[Recorded data]
┄┄┄┄┄┄┄┄┄┄

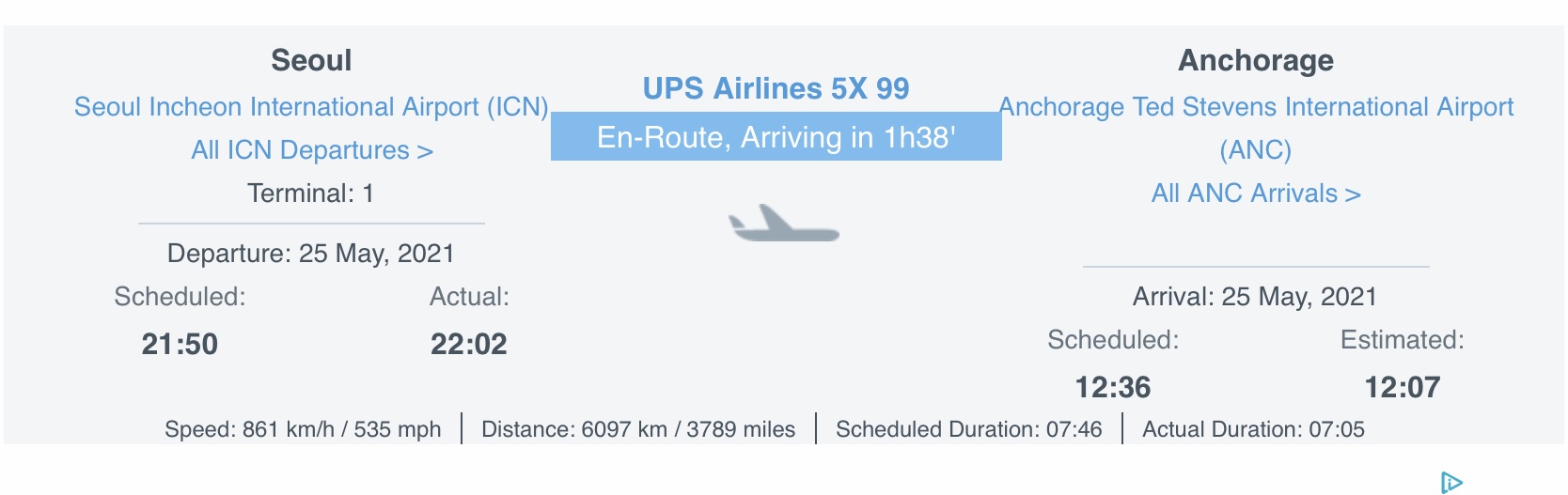Click the AdChoices triangle icon
1568x495 pixels.
pos(1451,483)
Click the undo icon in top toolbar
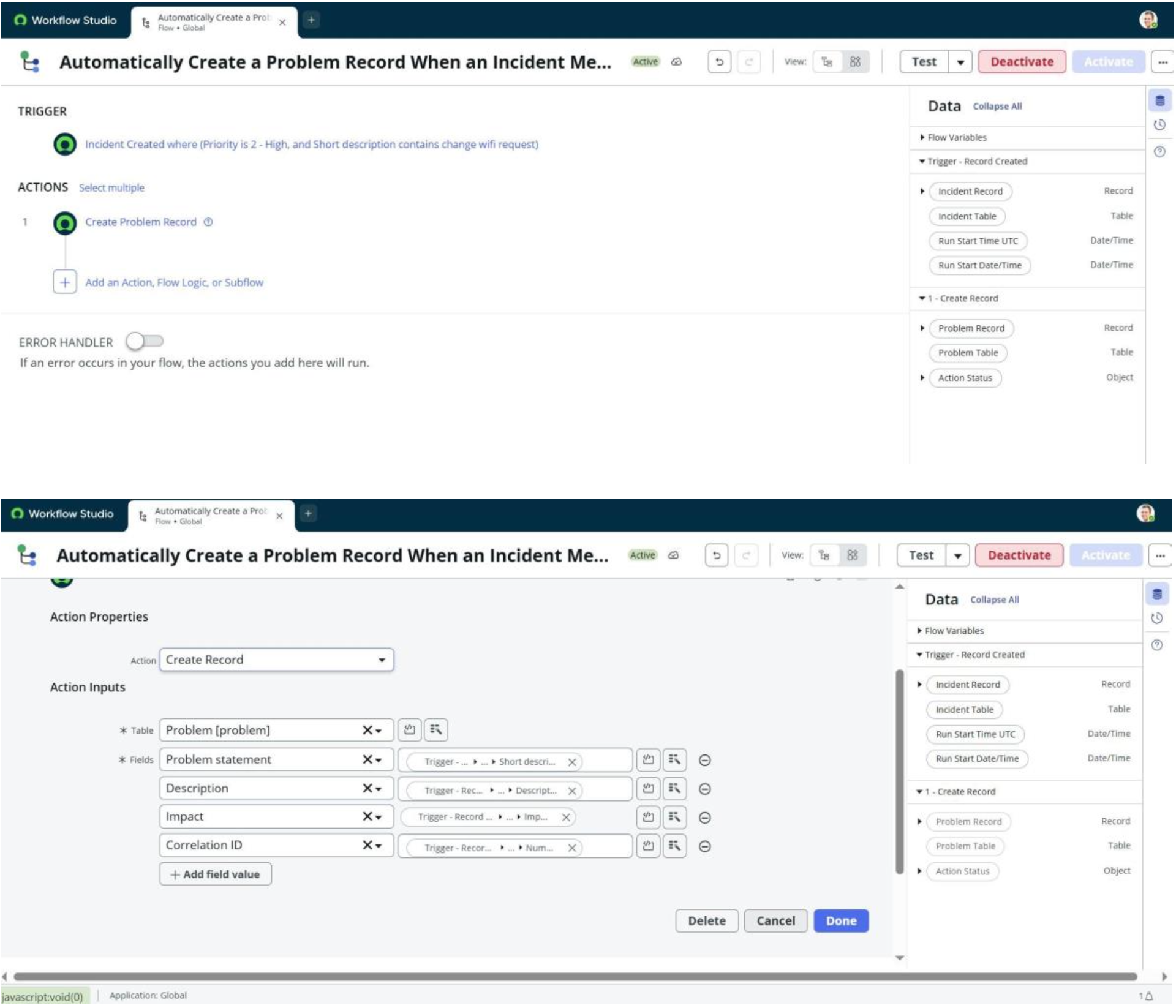1176x1008 pixels. coord(719,62)
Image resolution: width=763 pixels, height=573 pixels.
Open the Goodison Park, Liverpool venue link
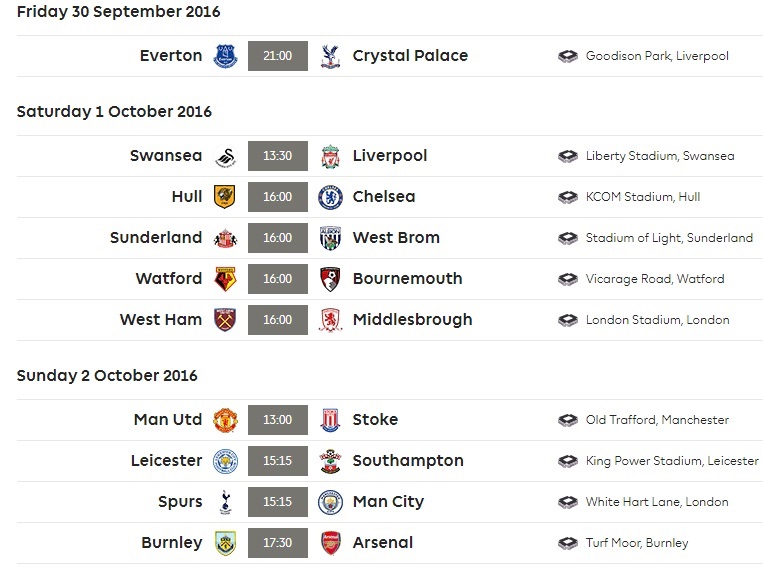tap(657, 56)
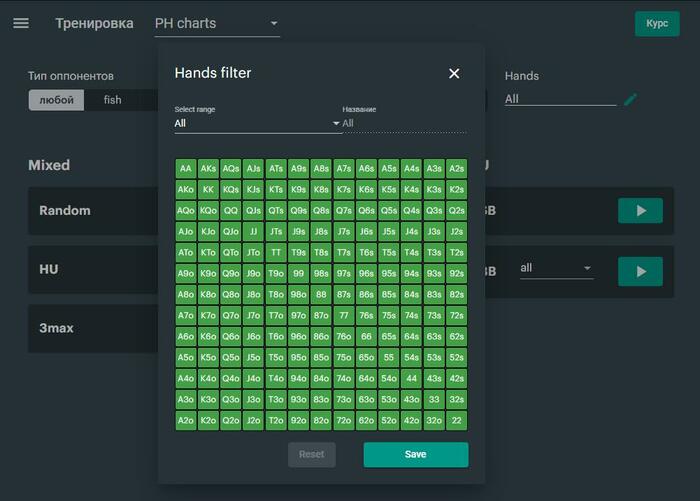
Task: Close the Hands filter dialog
Action: point(454,74)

┄┄┄┄┄┄┄┄┄┄

### WORK TO BE COMPLETED
Format every line of the recorded data above as a JSON list of strings, one string per line, skipping blank lines. Leave the pictures out of the list.

### RESULT OF THE EXERCISE
[
  "Click the AdChoices triangle icon",
  "1568x495 pixels.",
  "pos(1451,483)",
  "Click the undo icon in top toolbar",
  "1176x1008 pixels. coord(719,62)",
  "Image resolution: width=763 pixels, height=573 pixels.",
  "Open the Goodison Park, Liverpool venue link",
  "tap(657, 56)",
  "Task: Close the Hands filter dialog",
  "Action: point(454,74)"
]